Right. The storyteller, an old man now, was 15 when Lance Huggins, former U.S. Congressman, called blacks to Harlem, and to hear the narrator tell it, they all but one did, and she died from loneliness. The narrator leaves his town of Smudgeville (where they have no lights) and goes to Harlem in an ice cream truck, on the way meeting a twelve-year-old who will become his wife.

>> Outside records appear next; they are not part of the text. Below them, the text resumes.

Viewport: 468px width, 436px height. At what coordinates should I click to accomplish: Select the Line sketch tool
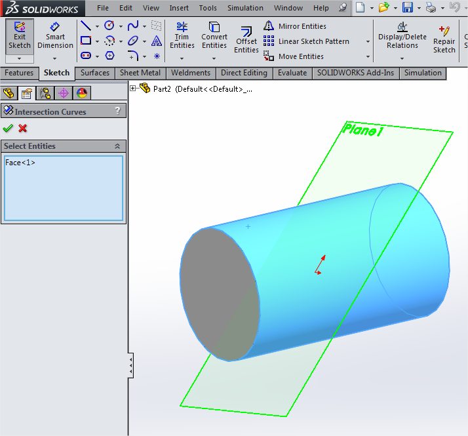point(85,26)
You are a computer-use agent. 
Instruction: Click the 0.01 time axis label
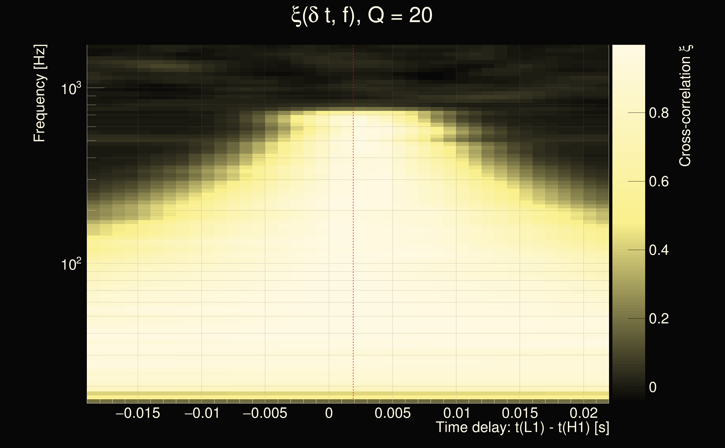coord(456,413)
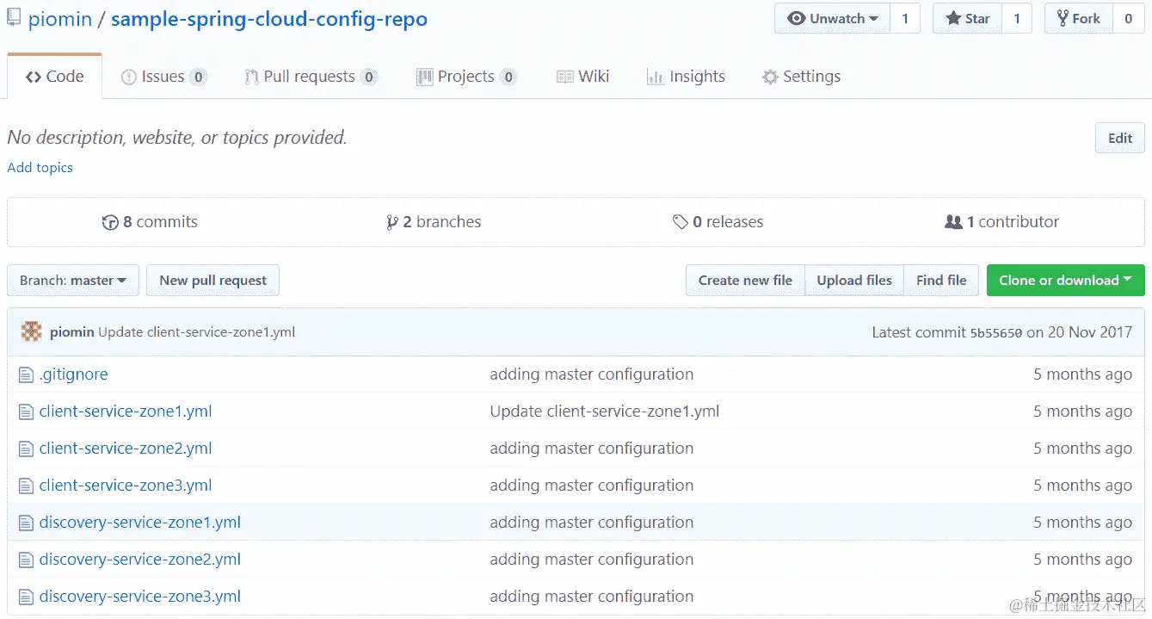Click the file icon next to .gitignore
Screen dimensions: 1152x619
(26, 375)
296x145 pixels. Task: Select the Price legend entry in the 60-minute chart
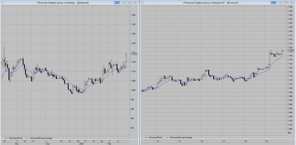click(x=156, y=137)
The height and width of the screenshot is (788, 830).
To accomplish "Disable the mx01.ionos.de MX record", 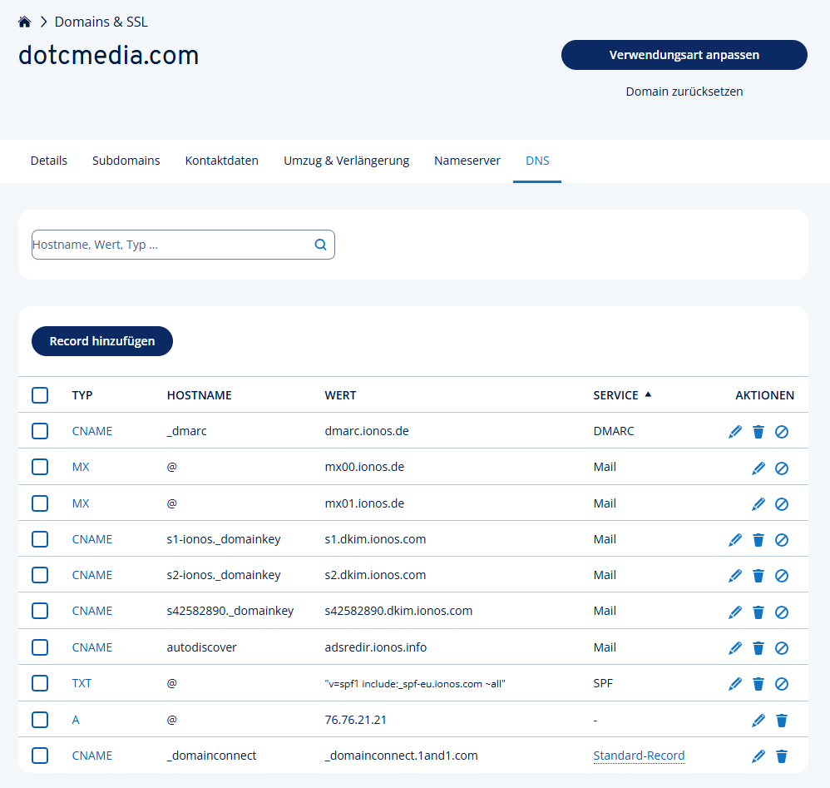I will (782, 503).
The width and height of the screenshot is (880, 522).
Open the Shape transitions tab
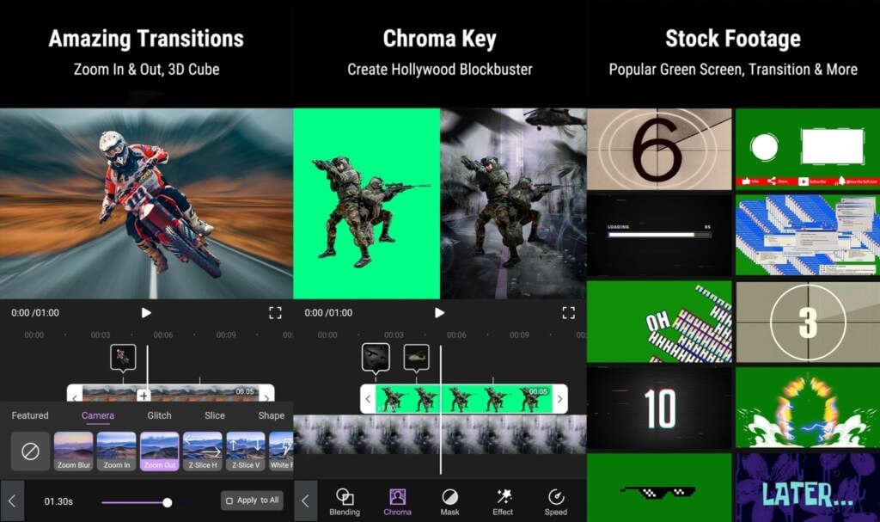pyautogui.click(x=271, y=415)
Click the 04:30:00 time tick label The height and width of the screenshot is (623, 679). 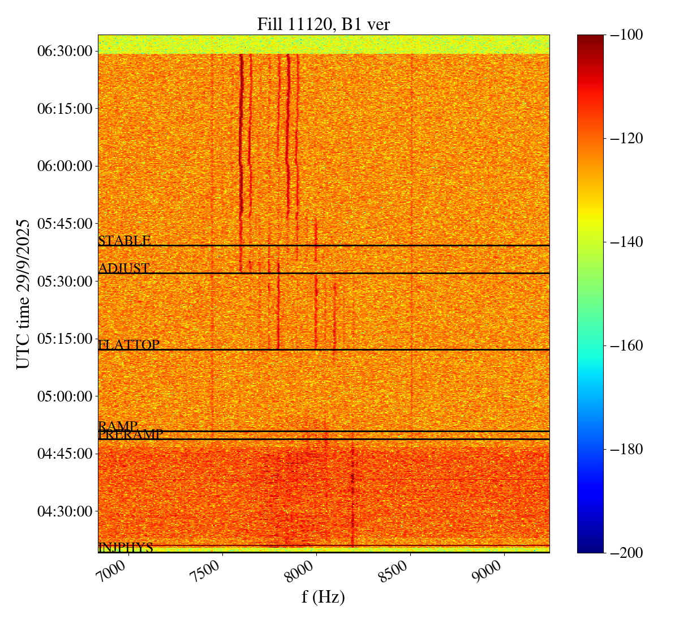pos(65,511)
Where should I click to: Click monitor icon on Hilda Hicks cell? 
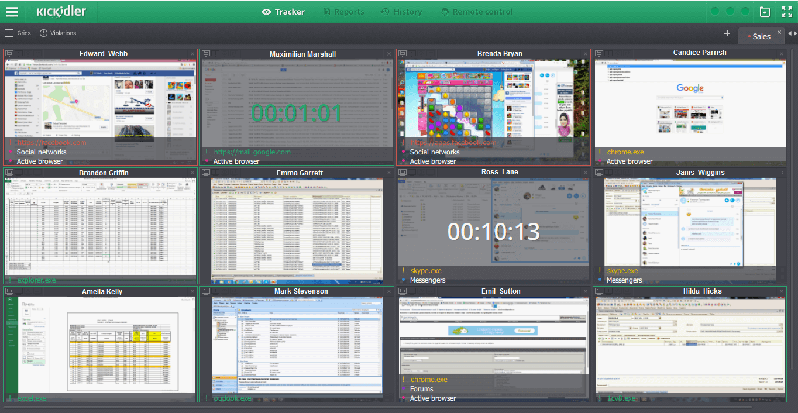599,291
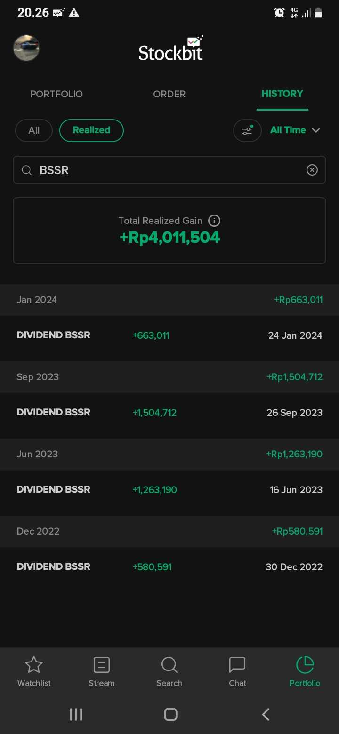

About the only tie-in to the real world was the mention of “Strom Thurmond’s Light Horse”, a rumored cavalry division training for an attack on Harlem. That’s history, I guess. Strom Thurmond’s still around.

Once in Harlem, he joins the militia, and quickly works his way up into Lance Huggins’ personal guard. From there he is able to view the rise and turbulations of Harlem’s quest for independence.

It’s a good story; if you like “Animal Farm” you’ll probably enjoy this satire (assuming you can find it). Though it isn’t as sharp as it could be, it’s still well worth reading, and it is too bad that it isn’t available any more. In many ways it, like its reviews, is a product of its time, and that also is an interesting trip.